Socrates sits upright on his bed surrounded by distraught supporters, including an elderly Plato, who slumps with his back turned in a chair at the end of the bed. Socrates raises a defiant left arm as if teaching a final lesson; his right hand reaches for the mortal draught. The man handing Socrates the cup turns away, his left hand cradling his lowered head. It is unknown if this person actually concocted the poisonous beverage or if he is simply conveying it; regardless, it is evident that he is grievously upset at assisting Socrates’s suicide. The artist conveys varying degrees of emotion not only in the poses of the onlookers, but in the use of color. Those who are more visibly shaken are robed in bold colors, while the stoic Socrates and the subdued Plato are in pale blue. Jacques Louis David’s neoclassical painting depicts Socrates’s final act with dignity and drama.

figure

Jacques Louis David.
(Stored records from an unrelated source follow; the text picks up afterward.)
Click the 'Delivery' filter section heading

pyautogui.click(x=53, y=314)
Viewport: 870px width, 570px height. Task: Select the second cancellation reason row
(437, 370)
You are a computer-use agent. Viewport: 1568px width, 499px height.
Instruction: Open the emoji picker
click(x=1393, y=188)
The Death of Socrates, 1787. Metropolitan Museum of Art, New York.

Wikimedia Commons.

The decision-making process that condemned Dr. Henry to a life of regret was based on personal bias heightened by time pressure and duress. The decision made by Socrates’s jury may have been influenced by “groupthink,” peer pressure to support the opinions of the group and to avoid controversy. Regardless, ethical decision-making is a difficult task and should be approached thoughtfully.
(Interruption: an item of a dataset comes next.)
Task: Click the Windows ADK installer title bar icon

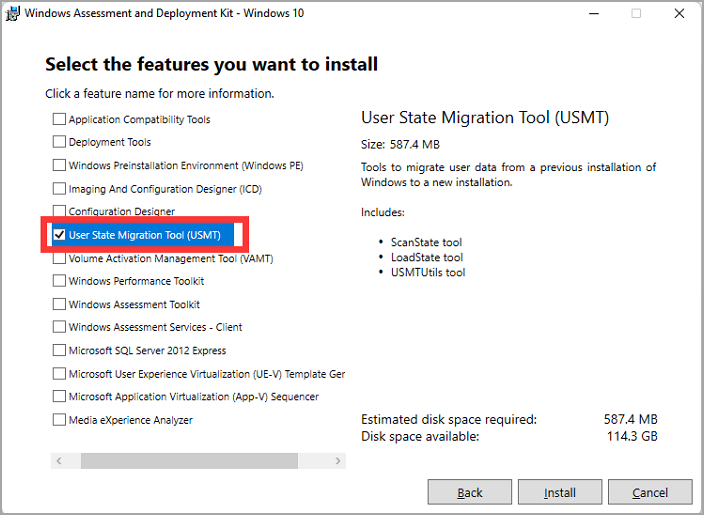Action: click(13, 14)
Keywords: decision-making, ethical decisions, The Memory Keeper’s Daughter, The Death of Socrates

REFERENCES

  1. Edwards K. The Memory Keeper’s Daughter. New York: Penguin Books, 2005.
  2. The Death of Socrates. Jacques Louis David. 1787. Painting in oil on canvas. New York: Metropolitan Museum of Art. Wikimedia Commons.
  3. Durant W. The Story of Civilization: part II: The Life of Greece. New York, Simon and Schuster, (1939) 1966.